◆ **WHAT TO DO**
Rewrite the entries from the line containing "Where should I click to: Click the lowest" down through the line containing "pyautogui.click(x=78, y=11)", swapping "screenshot" for "screen capture" and changing nothing else. Leave the pictures out.

◆ **RECORDS PROVIDED**

--------------------------------

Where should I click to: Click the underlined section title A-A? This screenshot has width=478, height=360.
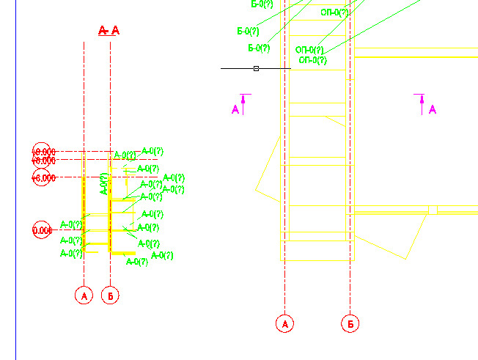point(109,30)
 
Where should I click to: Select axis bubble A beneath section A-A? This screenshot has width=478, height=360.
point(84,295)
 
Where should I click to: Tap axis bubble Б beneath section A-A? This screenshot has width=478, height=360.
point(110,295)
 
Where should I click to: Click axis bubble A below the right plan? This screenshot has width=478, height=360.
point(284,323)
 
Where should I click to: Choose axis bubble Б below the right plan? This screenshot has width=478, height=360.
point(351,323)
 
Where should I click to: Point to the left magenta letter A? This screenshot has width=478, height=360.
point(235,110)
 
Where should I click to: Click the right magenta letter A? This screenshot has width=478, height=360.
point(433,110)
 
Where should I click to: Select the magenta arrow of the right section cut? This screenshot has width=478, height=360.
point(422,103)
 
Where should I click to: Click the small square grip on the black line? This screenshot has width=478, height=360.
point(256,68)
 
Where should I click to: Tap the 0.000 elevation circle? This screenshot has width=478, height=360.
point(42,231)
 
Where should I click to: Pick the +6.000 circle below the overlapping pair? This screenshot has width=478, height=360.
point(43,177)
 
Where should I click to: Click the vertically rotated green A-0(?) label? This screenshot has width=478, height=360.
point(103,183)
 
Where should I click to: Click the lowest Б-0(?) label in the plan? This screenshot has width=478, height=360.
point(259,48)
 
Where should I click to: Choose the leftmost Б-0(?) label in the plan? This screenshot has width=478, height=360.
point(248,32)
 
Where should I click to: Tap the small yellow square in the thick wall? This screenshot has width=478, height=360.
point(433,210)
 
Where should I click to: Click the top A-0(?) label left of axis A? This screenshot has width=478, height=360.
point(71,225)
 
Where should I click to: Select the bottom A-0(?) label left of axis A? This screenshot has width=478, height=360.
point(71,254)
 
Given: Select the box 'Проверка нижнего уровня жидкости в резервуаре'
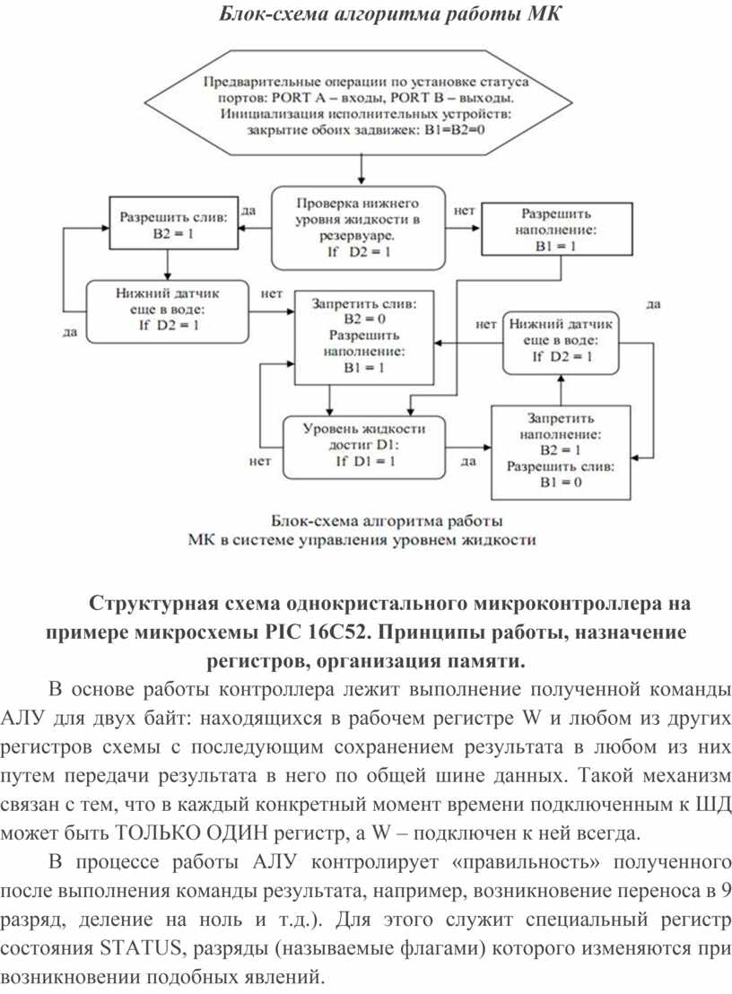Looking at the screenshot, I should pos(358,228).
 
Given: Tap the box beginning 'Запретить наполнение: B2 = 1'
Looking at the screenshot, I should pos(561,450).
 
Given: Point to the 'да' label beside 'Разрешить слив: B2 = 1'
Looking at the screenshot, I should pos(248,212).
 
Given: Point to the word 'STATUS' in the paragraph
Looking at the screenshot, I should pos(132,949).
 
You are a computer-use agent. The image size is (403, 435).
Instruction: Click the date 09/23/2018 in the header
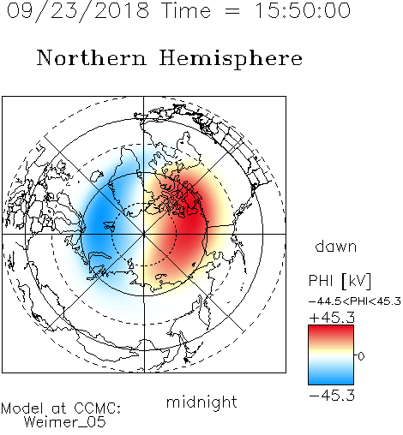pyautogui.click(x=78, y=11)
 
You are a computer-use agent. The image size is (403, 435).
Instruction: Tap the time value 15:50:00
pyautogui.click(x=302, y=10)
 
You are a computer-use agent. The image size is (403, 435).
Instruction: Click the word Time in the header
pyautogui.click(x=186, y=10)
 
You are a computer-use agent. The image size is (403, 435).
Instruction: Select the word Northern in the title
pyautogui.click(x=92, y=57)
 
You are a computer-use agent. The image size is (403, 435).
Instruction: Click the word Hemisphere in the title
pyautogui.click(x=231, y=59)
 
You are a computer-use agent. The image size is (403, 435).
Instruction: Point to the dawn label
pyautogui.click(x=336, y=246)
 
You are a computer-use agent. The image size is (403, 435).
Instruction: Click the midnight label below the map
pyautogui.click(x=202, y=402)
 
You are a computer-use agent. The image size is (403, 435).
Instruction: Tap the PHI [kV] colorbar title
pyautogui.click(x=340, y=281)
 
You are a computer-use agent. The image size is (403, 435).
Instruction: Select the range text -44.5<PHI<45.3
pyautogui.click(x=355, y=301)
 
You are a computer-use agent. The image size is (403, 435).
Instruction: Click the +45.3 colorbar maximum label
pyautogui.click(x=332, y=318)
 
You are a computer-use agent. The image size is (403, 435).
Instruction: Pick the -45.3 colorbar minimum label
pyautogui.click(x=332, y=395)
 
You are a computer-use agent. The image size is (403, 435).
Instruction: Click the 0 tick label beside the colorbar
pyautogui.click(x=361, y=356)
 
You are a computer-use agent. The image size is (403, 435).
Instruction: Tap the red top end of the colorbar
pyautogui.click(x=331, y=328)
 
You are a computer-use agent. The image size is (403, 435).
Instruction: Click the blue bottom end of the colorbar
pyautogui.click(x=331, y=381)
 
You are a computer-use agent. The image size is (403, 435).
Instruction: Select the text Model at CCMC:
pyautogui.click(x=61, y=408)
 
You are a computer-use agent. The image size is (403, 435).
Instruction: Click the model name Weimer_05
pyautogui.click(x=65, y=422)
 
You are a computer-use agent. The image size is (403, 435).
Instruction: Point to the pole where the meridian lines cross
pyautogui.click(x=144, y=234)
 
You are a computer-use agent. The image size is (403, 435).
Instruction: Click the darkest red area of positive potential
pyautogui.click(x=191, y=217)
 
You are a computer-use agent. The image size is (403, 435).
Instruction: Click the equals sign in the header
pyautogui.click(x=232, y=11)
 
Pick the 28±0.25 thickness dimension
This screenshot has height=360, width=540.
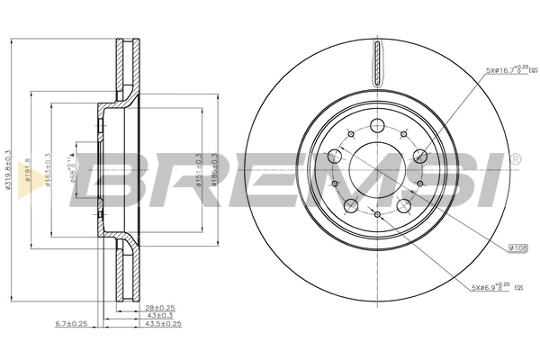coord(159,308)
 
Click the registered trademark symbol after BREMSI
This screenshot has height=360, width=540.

--------------------------------

◆ **SOLVED EXERCISE**
Where should I click to: Click the lowest Б-0(?) label in the plan? This screen capture has width=478, height=360.
point(259,48)
 
Where should I click to: Choose the leftmost Б-0(?) label in the plan? This screen capture has width=478, height=360.
point(248,32)
 
Where should I click to: Tap the small yellow square in the thick wall? This screen capture has width=478, height=360.
point(433,210)
 
Where should I click to: Click the top A-0(?) label left of axis A? This screen capture has width=478, height=360.
point(71,225)
 
Where should I click to: Select the bottom A-0(?) label left of axis A? This screen capture has width=478, height=360.
point(71,254)
 
Given: Select the box 'Проверка нижнего уровня жидкости в резервуаре'
Looking at the screen capture, I should pos(358,228).
 
Given: Tap the box beginning 'Запретить наполнение: B2 = 1'
Looking at the screen capture, I should pos(561,450).
 
Given: Point to the 'да' label beside 'Разрешить слив: B2 = 1'
Looking at the screen capture, I should pos(248,212).
 
Given: Point to the word 'STATUS' in the paragraph
Looking at the screen capture, I should pos(132,949).
 
You are a computer-use agent. The image size is (403, 435).
Instruction: Click the date 09/23/2018 in the header
pyautogui.click(x=78, y=11)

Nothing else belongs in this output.